Vous l’avez sans doute compris, les entreprises visées sont, surtout, Google, Apple et Facebook, ainsi que Twitter ou Snapchat dans de plus petites mesures. Elles offrent toutes des services utilisées par des millions de personnes, souvent verrouillées dans leurs propres écosystèmes. Le DMA veut faire changer ça.
Qu’est-ce qui va changer avec le DMA ?
Concrètement, quasiment tout.
C’est ce qui étonne avec ce texte de loi, qui remet en place les fondements mêmes des services qu’il veut réformer. Voici la liste des choses que le DMA veut changer :
- Les grands services de messagerie (WhatsApp, Facebook Messenger, iMessage…) devront fonctionner avec les plus petits services de messagerie, s’ils en font la demande. Cette interopérabilité est un des mystères de ce texte de loi. Doit-on en conclure qu’un Telegram pourra demander à Apple un accès à iMessage pour que ses utilisateurs sous Android puissent envoyer des iMessage aux iPhone ? Un développeur tiers pourra-t-il développer une application réunissant WhatsApp, Messenger et iMessage en une ? Il est difficile de comprendre ce que veut l’UE ici. Est-ce que l’hypothétique lancement de FaceTime sur Android est suffisant, ou Apple doit-il faire de son service un standard utilisable par tous ?
- Apple et Google ne pourront plus imposer certaines applications par défaut dans leurs systèmes d’exploitation. Concrètement, cela veut dire qu’un acheteur d’iPhone pourra choisir son navigateur, son moteur de recherche et son assistant vocal. Pourra-t-on bientôt choisir de mettre comme app par défaut Google Assistant et Amazon Alexa sur iPhone ?
- Sans consentement, une entreprise ne pourra pas émettre de la publicité ciblée à ses utilisateurs. Les changements initiés par Apple en 2021 nous semblent correspondre à ces demandes.

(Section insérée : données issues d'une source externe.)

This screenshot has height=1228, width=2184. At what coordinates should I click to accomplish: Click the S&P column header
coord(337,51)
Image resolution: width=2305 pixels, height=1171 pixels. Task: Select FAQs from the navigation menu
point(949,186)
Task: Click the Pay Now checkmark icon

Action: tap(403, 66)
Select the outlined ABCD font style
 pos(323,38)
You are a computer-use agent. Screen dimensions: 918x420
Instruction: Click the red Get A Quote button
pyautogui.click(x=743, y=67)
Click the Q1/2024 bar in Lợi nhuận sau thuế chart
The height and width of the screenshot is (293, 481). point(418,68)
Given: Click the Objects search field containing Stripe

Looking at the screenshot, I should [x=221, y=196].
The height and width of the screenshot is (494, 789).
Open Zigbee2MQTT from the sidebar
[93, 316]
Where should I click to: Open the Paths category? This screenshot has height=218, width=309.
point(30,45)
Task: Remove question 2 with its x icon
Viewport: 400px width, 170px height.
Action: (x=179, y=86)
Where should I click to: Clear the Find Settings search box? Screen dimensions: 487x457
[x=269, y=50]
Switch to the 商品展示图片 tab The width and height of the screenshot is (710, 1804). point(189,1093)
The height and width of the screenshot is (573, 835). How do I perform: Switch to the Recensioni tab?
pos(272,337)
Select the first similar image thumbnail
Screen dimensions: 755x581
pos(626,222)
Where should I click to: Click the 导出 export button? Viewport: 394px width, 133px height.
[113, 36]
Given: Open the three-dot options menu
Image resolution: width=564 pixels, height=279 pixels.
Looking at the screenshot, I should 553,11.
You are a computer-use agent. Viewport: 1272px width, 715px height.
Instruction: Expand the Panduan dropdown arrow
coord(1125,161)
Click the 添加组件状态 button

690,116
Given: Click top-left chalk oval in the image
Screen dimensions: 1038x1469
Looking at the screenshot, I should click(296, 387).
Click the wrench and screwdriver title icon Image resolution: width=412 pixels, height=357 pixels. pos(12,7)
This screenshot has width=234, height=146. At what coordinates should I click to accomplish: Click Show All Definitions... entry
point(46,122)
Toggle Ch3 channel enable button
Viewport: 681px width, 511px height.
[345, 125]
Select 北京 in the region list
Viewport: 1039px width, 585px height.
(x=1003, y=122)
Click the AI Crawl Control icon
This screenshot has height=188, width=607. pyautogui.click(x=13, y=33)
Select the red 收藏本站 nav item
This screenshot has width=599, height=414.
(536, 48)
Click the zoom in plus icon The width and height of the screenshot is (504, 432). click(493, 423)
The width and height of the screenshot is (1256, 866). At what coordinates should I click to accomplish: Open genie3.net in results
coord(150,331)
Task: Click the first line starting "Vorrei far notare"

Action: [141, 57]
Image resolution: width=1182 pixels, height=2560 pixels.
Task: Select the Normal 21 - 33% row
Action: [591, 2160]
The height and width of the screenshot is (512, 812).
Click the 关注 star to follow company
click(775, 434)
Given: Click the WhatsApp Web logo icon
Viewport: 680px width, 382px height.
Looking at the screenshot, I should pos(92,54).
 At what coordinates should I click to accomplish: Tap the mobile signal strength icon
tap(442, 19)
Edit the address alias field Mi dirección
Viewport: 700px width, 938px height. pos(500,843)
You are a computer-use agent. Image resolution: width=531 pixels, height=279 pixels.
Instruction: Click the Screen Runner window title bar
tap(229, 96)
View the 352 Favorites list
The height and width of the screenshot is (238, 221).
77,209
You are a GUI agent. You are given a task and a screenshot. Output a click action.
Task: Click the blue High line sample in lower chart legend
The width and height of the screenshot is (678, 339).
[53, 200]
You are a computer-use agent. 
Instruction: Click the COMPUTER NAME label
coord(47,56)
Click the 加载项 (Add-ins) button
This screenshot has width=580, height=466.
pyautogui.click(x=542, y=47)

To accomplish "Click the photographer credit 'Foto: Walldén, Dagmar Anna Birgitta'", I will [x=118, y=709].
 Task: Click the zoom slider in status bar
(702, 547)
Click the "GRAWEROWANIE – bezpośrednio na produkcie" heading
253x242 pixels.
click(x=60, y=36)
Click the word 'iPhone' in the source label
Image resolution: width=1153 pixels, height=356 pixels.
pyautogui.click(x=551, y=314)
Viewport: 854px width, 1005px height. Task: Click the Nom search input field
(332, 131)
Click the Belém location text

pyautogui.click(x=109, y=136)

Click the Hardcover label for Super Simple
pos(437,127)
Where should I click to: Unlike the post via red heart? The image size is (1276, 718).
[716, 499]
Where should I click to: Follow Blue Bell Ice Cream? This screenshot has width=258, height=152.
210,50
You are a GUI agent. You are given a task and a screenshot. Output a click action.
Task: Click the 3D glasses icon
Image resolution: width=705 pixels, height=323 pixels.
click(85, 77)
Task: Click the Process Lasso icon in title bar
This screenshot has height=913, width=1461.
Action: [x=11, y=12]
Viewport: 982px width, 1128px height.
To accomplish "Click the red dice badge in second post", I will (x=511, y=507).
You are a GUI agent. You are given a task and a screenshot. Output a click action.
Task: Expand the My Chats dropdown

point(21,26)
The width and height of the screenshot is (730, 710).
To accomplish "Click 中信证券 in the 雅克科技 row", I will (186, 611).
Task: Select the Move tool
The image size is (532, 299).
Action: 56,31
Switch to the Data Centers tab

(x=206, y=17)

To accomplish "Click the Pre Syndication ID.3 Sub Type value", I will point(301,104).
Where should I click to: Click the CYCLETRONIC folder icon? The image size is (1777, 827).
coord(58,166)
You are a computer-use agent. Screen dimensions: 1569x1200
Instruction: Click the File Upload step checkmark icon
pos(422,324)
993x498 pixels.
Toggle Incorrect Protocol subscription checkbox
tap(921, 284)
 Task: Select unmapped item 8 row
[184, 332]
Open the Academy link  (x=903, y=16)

- Une marque ne pourra pas limiter son écosystème à un seul magasin d’applications. Concrètement, cela veut dire que le DMA va forcer Apple à ouvrir ses iPhone et iPad au sideloading qu’il déteste tant.
- Certaines marques ne pourront pas limiter certaines technologies à leurs applications. Ce n’est pas écrit dans le communiqué du Parlement, mais, par exemple, la puce NFC de l’iPhone devrait être ouverte à tous. Apple Pay risque donc de perdre son monopole.
- Toutes les applications pré-installées doivent pouvoir être désinstallées.
- Des services comme Amazon ou Facebook devront être transparents vis-à-vis de leurs utilisateurs professionnels. Un vendeur devra avoir des informations sur ses ventes et un annonceur pourra accéder aux audiences de ses publicités.
- Une place de marché comme Amazon aura interdiction de mettre en avant ses propres produits au nom du droit à la concurrence.
Quelles sanctions si les marques ne respectent pas ?
L’UE l’a bien compris, certaines amendes infligées aux GAFAM sont trop faibles. Cette fois-ci, elle se donne le droit de prélever 10 % du chiffre d’affaires mondial d’une entreprise qui ne respecterait pas le DMA, ce qui devrait forcément leur faire peur. En cas de récidive, l’amende peut monter jusqu’à 20 % du chiffre d’affaires.
Quand est-ce que le DMA entrera en vigueur ?
Une fois adopté par le Parlement et le Conseil, ce qui ne devrait pas poser de problème, le DMA entrera en vigueur 20 jours après sa publication au Journal officiel. C’est probablement en fin d’année, vers octobre, que les entreprises devront se soumettre à ces règles. Est-ce réaliste ? Au vu de certains changements demandés, comme l’intéropérabilité des applications, nous en doutons fortement. Dans tous les cas, le DMA risque de créer un séisme dans le monde entier.